Abstracts
Résumé
Compte-rendu de l’ouvrage L’Écriture sans écriture de l’écrivain conceptuel américain Kenneth Goldsmith paru chez Jean Boîte Éditions dans une traduction de François Bon. Ce recueil d’essais explore la philosophie de la création littéraire de l’auteur, qui est ici synthétisée suivant trois éléments centraux relatifs à l’environnement numérique contemporain : la situation d’abondance et d’omniprésence du langage, la généralisation du copier-coller et l’idée suivant laquelle « le contexte est le nouveau contenu ». Provocatrice et suggestive, cette approche de la création émancipée du geste de lecture culmine dans un plaidoyer démocratique qui laisse sceptique.
Mots-clés :
- culture numérique,
- art conceptuel,
- création littéraire,
- Kenneth Goldsmith
Abstract
Book review of L’Écriture sans écriture by American conceptual writer Kenneth Goldsmith published by Jean Boîte Éditions in a translation by French writer François Bon. This collection of essays explores the author’s philosophy of creative writing, which is synthesized here according to three central elements relating to the contemporary digital environment: the situation of abundance and omnipresence of language, the generalization of copy-paste and the idea that “context is the new content”. Provocative and suggestive, this approach to creation emancipated from the necessity of reading culminates in a democratic plea that leaves one sceptical.
Keywords:
- digital culture,
- conceptual art,
- creative writing,
- Kenneth Goldsmith
Article body
Ce recueil d’essais est la meilleure porte d’entrée pour pénétrer dans l’univers de l’écrivain conceptuel américain Kenneth Goldsmith. Et il semble couler de source que cette traduction soit le fait de François Bon, écrivain français bien connu qui habite et pense le Web depuis de nombreuses années sur son site personnel, où il a, dès 2015, contribué à faire connaître la philosophie de la création littéraire de Goldsmith en traduisant des extraits du livre qui nous intéresse. Initialement publié chez Columbia University Press en 2011, cette édition en langue française paraît chez Jean Boîte Éditions, une enseigne récente spécialisée dans la publication d’art, dans une collection portant le titre original de l’ouvrage qui nous intéresse : Uncreative Writing.
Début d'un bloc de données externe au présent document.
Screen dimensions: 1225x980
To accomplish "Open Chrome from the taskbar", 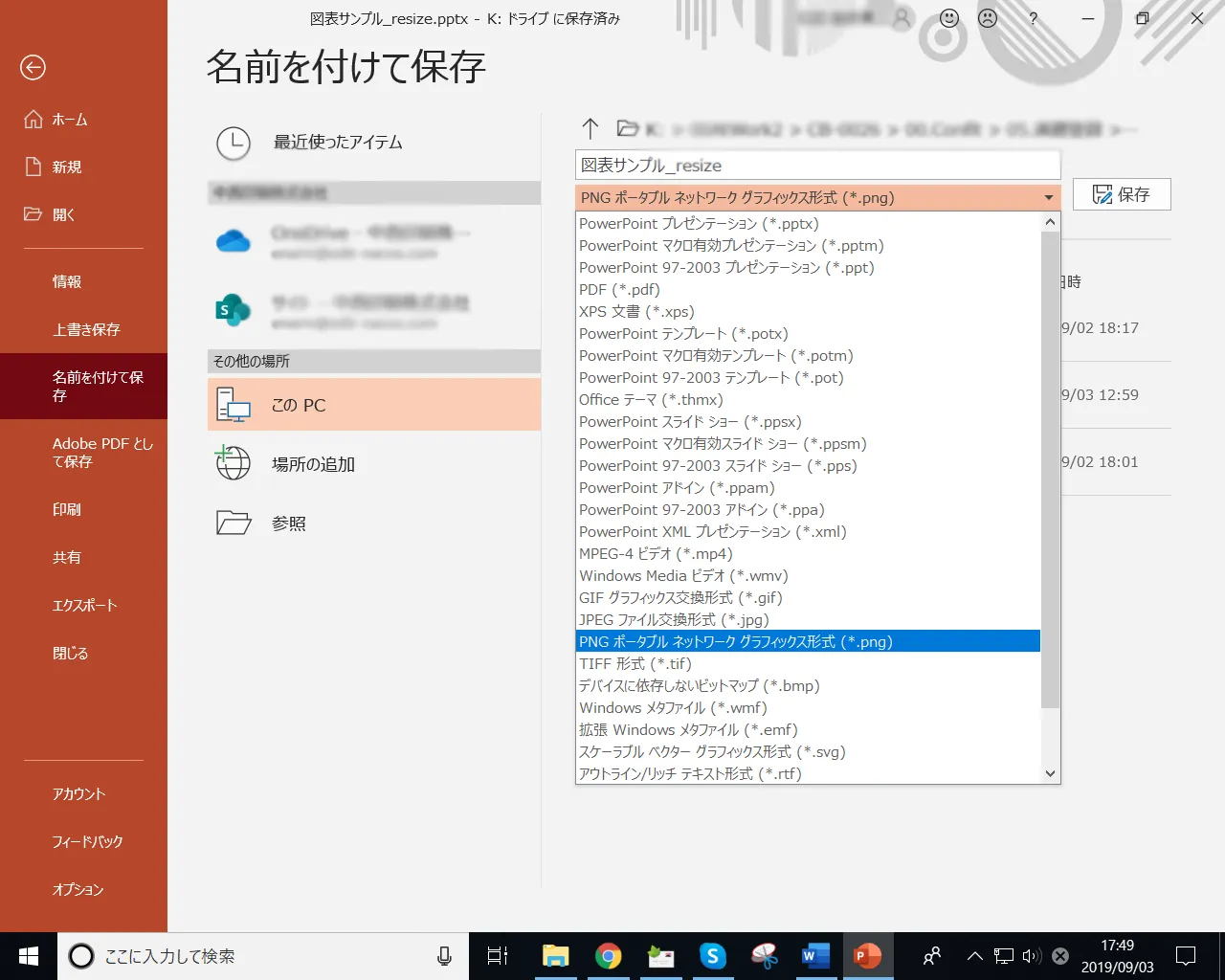I will 608,955.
La thèse de cet ouvrage est que la littérature est cent ans en retard sur ce qui se fait dans le monde des arts. Qu’est-ce à dire ? Alors que les arts visuels, le cinéma, la musique, la peinture s’approprient sans vergogne les œuvres du passé en les copiant, en les détournant, en les citant à leur guise sans s’encombrer de la nécessité d’identifier dûment leurs sources pour élaborer de nouvelles œuvres, la littérature, elle, se refuse toujours à utiliser de telles pratiques d’appropriation. Pourquoi une telle réticence ? Parce que, nous dit Goldsmith, la littérature entretient encore une certaine idée de l’authenticité, c’est-à-dire d’une création ex nihilo due à un auteur de génie qui s’exprime par une écriture radicalement originale. Ce mythe tenace, hérité du romantisme, est toujours relayé dans la vaste majorité des cours de création littéraire aux États-Unis.
Goldsmith avance que la révolution numérique en cours appelle une révolution littéraire qui soit en mesure de combler cet écart d’un siècle. L’analogie qu’il propose est la suivante : de la même manière que la révolution technologique initiée par la photographie a modifié en profondeur la peinture, qui ne pouvait plus se contenter de reproduire la réalité à l’identique, poussant les peintres à inventer de nouveaux langages plastiques débordant la reproduction à l’identique, la littérature d’aujourd’hui ne peut plus être la même qu’avant, car le numérique affecte en profondeur nos façons de lire et d’écrire. Or, remarque-t-il, « la plupart des procédés d’écriture font comme si Internet n’avait jamais existé » (2011, 14). Comment Goldsmith caractérise-t-il cette révolution numérique qui modifie de fond en comble ce que signifie le fait d’écrire au XXIe siècle ? On peut dégager dans ce recueil d’essais trois éléments centraux qui agissent ou devraient agir puissamment sur nos pratiques d’écriture.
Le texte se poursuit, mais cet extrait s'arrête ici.